Analysis of the benefit of salvage chemotherapy after progression on nivolumab in patients with squamous cell carcinoma of the head and neck.

Background: Checkpoint inhibitor (CI) therapies have shown benefit in the treatment of locally recurrent or metastatic head and neck squamous cell carcinoma (R L/M HNSCC). Previous studies have suggested a superior benefit of salvage chemotherapy (SCT) in R/M HNSCC after progression on CI. We aimed to describe the benefit of SCT after progression on nivolumab. Patients and

Methods: Patients were eligible if they received at least one injection of SCT in the treatment of R/M HNSCC after progression on nivolumab between 2017 and 2022. The present work was a retrospective and monocenter study. Primary endpoint was the objective response rate (ORR) on first regimen of salvage chemotherapy (SCT1). Secondary endpoints were disease-control rate (DCR), ORR on second course of SCT (ORR2), progression-free survival (PFS) on SCT1 and SCT2 (PFS2) and overall survival (OS).

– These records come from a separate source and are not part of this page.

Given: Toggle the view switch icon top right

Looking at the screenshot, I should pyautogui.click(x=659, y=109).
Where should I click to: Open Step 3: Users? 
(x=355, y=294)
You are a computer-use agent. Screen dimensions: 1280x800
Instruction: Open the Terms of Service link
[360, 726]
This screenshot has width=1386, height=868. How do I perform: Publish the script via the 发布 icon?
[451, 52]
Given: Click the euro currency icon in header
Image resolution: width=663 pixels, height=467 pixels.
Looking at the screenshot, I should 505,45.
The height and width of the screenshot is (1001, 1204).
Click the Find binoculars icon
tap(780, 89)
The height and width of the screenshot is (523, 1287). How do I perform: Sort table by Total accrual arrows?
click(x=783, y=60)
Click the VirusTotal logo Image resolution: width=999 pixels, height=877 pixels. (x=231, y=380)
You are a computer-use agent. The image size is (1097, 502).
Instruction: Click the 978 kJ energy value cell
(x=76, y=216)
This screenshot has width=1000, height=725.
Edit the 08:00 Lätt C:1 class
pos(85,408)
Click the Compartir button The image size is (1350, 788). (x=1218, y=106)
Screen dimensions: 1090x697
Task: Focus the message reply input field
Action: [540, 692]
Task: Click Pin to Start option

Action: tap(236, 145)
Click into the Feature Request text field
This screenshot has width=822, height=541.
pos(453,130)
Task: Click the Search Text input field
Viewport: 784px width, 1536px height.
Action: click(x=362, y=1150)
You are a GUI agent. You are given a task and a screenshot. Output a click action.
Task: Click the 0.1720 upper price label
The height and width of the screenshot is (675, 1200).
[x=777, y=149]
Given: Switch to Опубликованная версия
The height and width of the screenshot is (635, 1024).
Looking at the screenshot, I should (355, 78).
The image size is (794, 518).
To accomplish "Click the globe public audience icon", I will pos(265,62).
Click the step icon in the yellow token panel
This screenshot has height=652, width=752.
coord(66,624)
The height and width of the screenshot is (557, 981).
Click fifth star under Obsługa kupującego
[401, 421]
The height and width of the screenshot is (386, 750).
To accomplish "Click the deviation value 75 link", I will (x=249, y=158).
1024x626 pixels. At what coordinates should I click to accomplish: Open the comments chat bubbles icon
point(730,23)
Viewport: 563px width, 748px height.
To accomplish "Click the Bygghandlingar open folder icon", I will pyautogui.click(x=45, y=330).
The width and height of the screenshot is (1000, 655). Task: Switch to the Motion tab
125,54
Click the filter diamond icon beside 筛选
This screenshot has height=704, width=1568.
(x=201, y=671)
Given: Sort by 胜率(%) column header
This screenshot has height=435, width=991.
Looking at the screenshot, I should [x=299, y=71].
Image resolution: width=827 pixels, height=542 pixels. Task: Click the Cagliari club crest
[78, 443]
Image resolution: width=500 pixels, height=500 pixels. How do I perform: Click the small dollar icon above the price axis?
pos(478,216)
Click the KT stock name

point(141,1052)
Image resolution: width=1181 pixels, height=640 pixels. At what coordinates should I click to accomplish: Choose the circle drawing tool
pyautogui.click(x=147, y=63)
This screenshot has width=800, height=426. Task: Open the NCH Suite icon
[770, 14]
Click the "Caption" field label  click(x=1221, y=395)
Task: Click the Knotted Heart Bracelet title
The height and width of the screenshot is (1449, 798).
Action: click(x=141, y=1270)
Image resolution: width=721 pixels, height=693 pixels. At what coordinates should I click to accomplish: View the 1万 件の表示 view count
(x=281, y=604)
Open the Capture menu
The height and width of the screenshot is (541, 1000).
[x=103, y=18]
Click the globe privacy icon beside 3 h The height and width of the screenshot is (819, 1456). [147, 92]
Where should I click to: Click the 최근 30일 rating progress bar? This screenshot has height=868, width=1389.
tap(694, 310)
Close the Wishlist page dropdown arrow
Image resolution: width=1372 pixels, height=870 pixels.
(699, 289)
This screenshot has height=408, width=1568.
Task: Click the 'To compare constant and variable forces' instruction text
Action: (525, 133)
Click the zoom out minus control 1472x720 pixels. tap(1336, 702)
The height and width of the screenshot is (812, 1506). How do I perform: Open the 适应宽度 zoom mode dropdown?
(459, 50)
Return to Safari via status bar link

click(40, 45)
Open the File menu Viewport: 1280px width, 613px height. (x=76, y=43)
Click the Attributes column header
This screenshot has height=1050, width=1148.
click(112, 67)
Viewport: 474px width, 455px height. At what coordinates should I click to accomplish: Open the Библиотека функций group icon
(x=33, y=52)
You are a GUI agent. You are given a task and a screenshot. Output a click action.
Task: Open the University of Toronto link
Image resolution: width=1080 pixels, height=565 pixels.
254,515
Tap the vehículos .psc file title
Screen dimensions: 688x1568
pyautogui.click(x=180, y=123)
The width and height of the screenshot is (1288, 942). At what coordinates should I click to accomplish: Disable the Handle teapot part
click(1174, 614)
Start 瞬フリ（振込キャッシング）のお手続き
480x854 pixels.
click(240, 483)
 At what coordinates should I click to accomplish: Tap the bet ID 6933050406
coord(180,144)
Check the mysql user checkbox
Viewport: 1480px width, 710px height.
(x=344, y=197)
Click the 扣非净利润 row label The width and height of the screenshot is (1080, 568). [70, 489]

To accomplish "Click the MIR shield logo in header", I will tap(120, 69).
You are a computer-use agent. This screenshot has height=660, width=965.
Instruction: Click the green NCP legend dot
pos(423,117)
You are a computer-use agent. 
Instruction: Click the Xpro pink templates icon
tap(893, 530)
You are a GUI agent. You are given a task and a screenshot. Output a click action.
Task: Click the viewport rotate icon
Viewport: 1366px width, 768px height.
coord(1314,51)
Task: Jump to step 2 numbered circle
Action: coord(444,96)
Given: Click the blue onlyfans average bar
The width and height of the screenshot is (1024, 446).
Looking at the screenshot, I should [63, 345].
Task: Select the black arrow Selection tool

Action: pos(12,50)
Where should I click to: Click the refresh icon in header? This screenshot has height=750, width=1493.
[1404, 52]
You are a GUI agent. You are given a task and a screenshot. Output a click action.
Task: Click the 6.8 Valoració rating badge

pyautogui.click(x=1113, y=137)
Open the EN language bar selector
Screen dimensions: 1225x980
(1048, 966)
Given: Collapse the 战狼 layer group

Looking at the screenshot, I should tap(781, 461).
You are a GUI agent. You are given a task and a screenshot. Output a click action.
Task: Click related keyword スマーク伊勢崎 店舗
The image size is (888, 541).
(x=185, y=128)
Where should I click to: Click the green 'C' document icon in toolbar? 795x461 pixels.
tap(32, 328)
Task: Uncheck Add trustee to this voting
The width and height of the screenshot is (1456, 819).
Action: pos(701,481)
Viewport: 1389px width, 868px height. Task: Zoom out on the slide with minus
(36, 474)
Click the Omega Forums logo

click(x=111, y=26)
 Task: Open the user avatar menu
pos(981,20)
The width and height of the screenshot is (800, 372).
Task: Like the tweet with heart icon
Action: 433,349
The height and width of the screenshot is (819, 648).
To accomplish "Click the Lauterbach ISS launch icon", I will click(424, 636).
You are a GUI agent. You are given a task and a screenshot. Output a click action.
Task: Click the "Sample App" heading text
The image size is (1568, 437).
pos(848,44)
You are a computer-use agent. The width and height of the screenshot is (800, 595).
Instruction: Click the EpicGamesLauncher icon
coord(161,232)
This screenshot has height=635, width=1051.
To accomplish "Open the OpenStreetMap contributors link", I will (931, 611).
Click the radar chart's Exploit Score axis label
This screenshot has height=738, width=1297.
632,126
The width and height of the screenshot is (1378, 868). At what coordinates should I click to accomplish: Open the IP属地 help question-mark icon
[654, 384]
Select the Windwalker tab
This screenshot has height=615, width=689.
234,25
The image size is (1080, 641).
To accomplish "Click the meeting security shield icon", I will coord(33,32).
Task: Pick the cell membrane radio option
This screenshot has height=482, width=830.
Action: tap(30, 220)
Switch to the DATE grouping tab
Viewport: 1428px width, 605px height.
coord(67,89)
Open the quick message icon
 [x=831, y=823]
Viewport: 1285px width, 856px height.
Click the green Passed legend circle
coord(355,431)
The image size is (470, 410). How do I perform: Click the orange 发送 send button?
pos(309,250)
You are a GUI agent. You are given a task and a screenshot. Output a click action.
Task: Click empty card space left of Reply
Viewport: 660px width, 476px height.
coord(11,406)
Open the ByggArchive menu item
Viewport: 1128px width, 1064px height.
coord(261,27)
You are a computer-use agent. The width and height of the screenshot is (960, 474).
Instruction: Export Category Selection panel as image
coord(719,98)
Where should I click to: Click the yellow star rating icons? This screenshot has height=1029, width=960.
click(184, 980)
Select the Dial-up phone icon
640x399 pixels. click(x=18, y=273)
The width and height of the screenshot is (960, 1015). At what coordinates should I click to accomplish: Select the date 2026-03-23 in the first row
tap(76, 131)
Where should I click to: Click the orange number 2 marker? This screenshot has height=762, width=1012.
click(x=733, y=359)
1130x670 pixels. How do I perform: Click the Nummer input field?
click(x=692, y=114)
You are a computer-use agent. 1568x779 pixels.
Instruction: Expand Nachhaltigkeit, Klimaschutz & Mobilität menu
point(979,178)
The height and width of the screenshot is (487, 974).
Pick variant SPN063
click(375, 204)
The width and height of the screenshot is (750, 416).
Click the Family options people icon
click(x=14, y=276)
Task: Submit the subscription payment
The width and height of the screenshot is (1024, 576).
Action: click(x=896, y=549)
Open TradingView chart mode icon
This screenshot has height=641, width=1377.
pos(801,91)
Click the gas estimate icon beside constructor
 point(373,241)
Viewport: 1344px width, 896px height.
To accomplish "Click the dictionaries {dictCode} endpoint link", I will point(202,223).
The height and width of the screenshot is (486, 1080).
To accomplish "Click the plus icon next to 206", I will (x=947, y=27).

Results: Eighty-three patients received an SCT. The ORR on STC1 was 32%. Median progression-free survival (PFS) was 2.20 months (CI 95% 2.06-3.71). Median OS was 5.55 months (CI 95% 4.82-10.20). The ORR to the first line of treatment in the relapse setting was an independent prognostic factor for SCT1 PFS and OS.

Conclusion: In R/M HNSCC, SCT following nivolumab is associated with ORRs of 32%. These results are consistent with other publications that suggest a superior benefit of SCT after CI treatment, independent of the tumor outcome on previous immunotherapy.